When I go out to speak about The Language of Emotions, I often have the audience call out the things they’ve learned about emotions. I start off by saying “Big girls don’t cry, There’s nothing to be afraid of, You should be ashamed of yourself …” and then the audience adds their own versions of the messages we all get as other people attempt to manage our emotions for us (or shame us about them). We ingest a huge number of messages about the inherent wrongness of emotions, which is one of the major reasons we grow up and learn about everything but emotions. I say in the book that humans are “intellectually brilliant, physically resourceful, spiritually imaginative, but emotionally underdeveloped.”
Our ignorance about emotional development has unfortunate consequences in each of our personal lives, but it also has societal repercussions, in that the understanding of emotions has been medicalized (many emotions such as shame, fear, anxiety, and anger are treated as problems in and of themselves) and professionalized. So if you’re having trouble with your emotions, you often have to pay someone to help you figure them out (if you have the money, or if your insurance covers mental and behavioral health). If you don’t have the money, you’re kind of on your own, so maybe you fill up on the junk food of pop psychology books, or try to ignore the issues and hope they’ll go away.
Developing emotional skills isn’t something we generally do out in the open, or in a logical, step-by-step manner. We often have to get our emotional education by hook or by crook, and in many cases, we don’t even realize that we are getting emotional education, because we call it anything but that (Are you a Skilled Emotionologist?). We just don’t think clearly about emotional skills, and we don’t identify them properly when we see them, because emotions have been so thoroughly demonized. This is deeply saddening, because emotional skills are absolutely necessary for our thinking processes, for learning, for attaching value to data, for our decision-making, for our communication and relationships, and for our capacity to survive and thrive in the social world. Therefore, even though we’re not taught to respect or even properly identify emotions, we’ve all found secret and roundabout ways to develop emotional awareness. Some of us work with emotions better than others do, but we all work with them in every second of every day. We have to.
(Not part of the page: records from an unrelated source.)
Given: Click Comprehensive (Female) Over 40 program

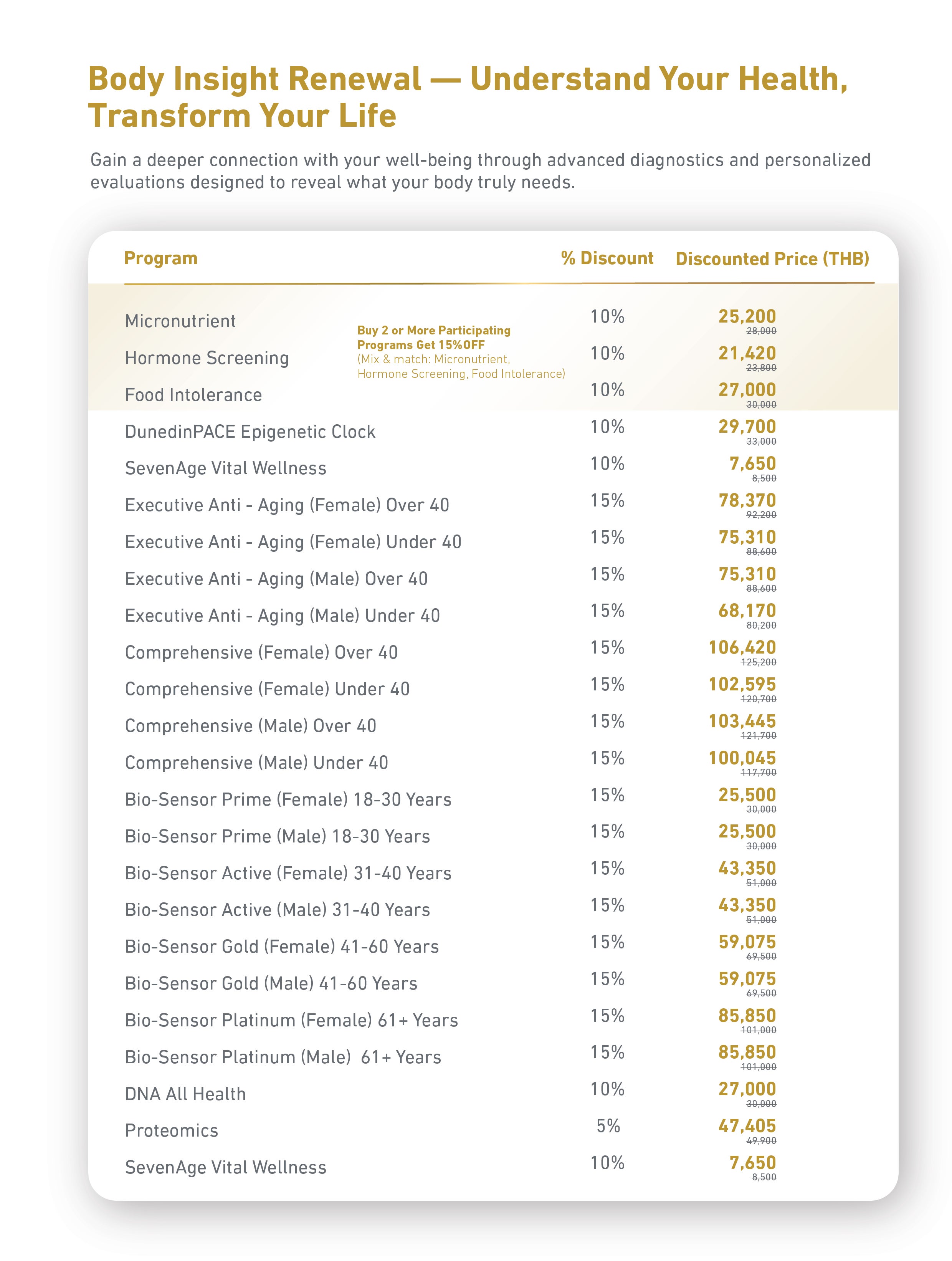Looking at the screenshot, I should (261, 652).
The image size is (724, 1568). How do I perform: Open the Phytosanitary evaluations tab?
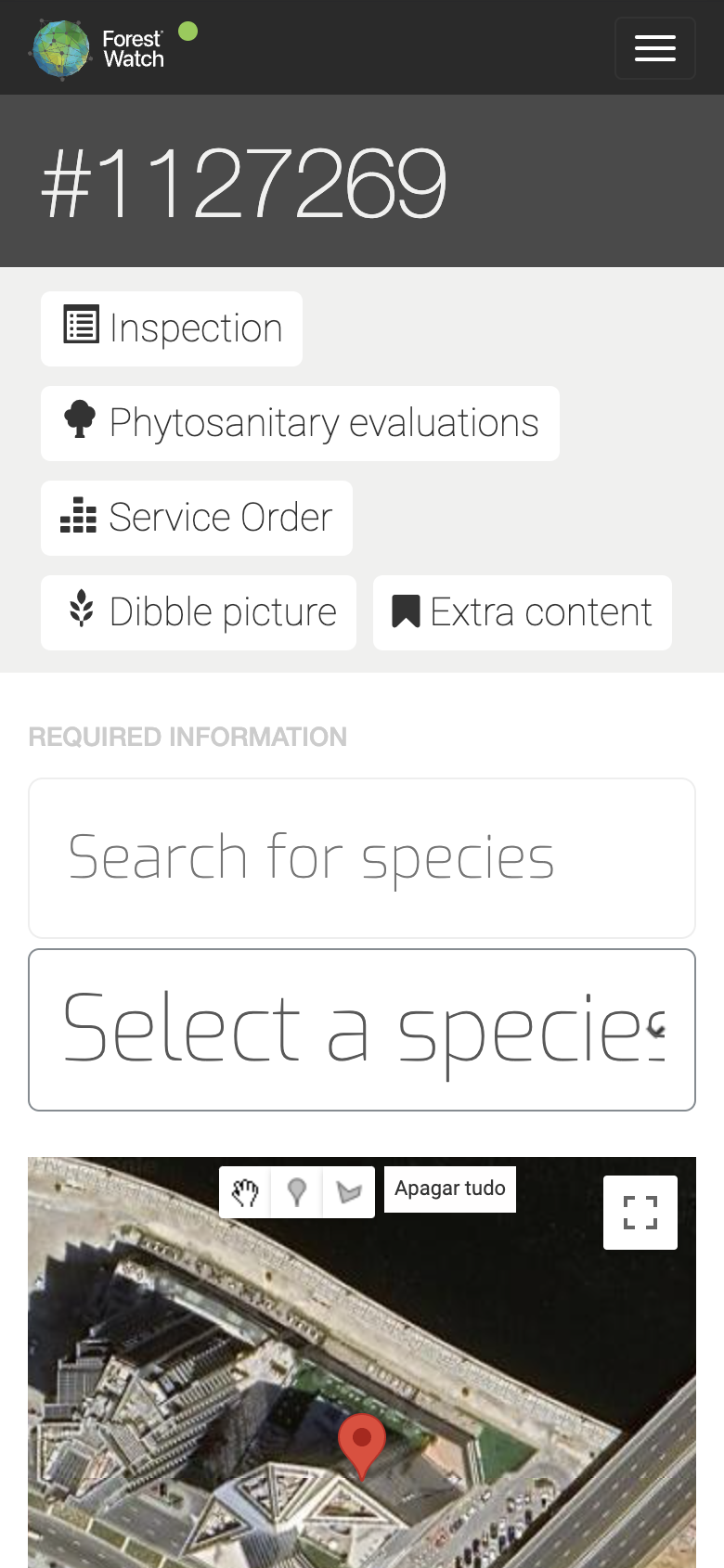click(x=300, y=423)
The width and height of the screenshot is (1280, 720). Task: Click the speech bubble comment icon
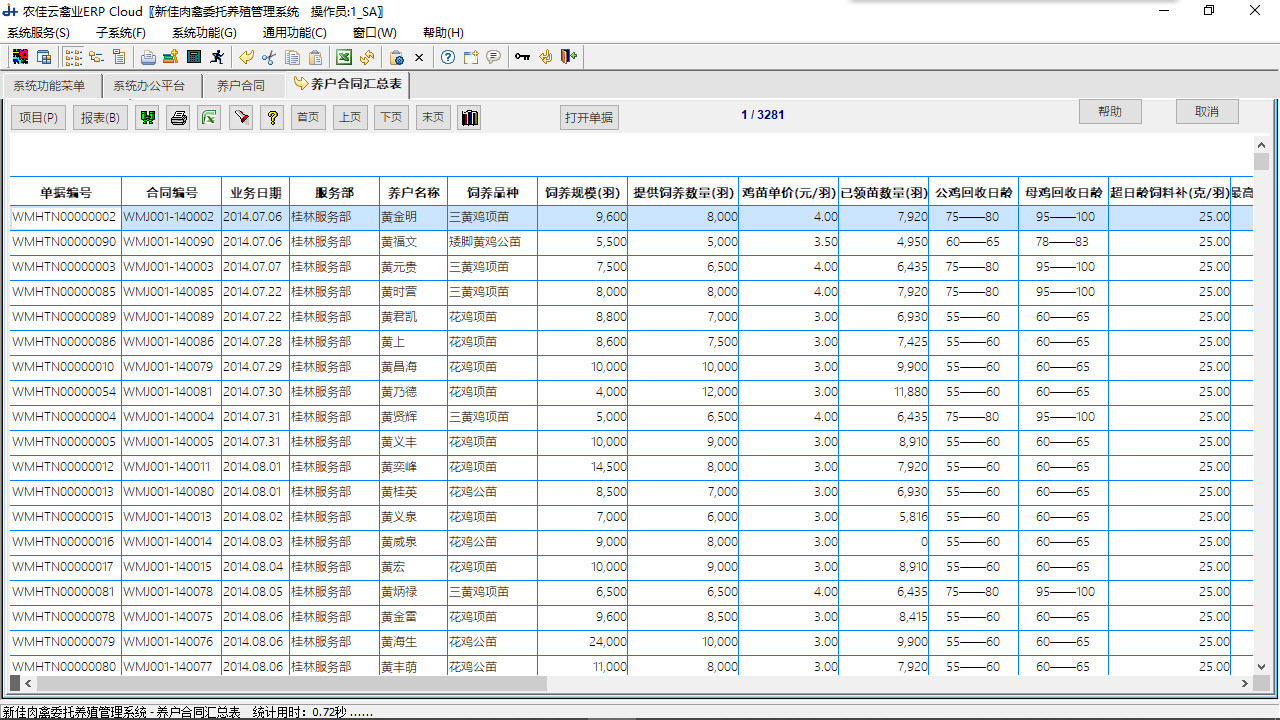[x=493, y=57]
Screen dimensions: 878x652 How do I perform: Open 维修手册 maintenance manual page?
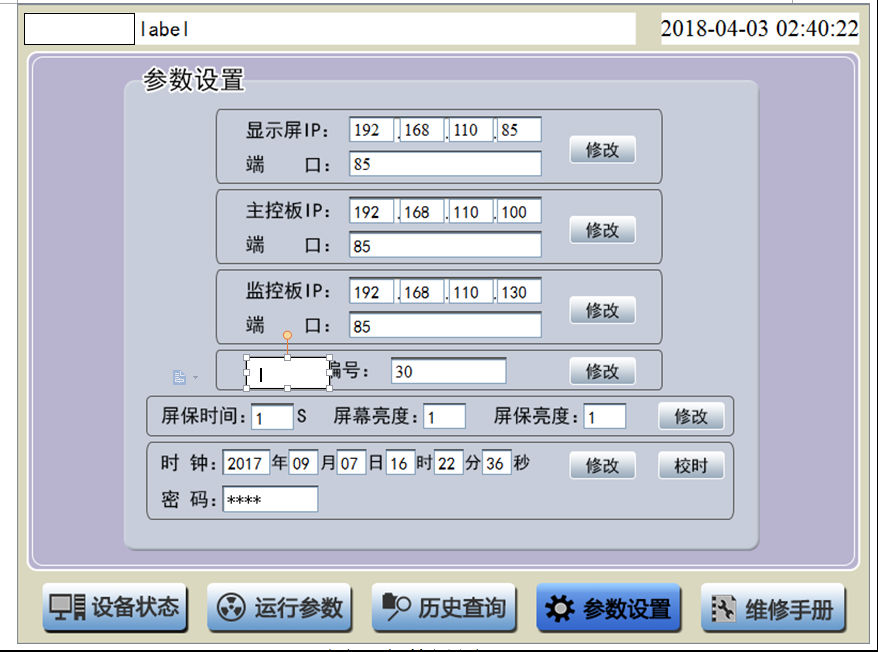[772, 608]
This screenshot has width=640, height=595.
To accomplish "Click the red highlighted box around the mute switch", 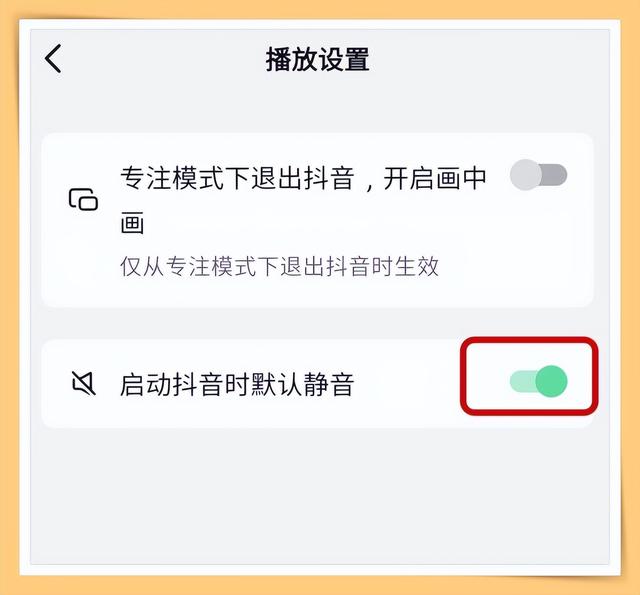I will (x=529, y=376).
Another stumbling block I see (especially among highly educated people, who should know better) is a simple-minded, black-and-white approach to emotions and rationality, where emotions are characterized as lower than, less intelligent than, less trustworthy than, and just plain less than rationality. At my talks, audience members will often call out messages like, “I can’t talk to you if you’re gonna be emotional, Can’t we be rational?, Your feelings will lead you astray!” The endlessly repetitive messages we get are that you should always trust your rational faculties over your feelings and emotions, because rationality is just … better somehow.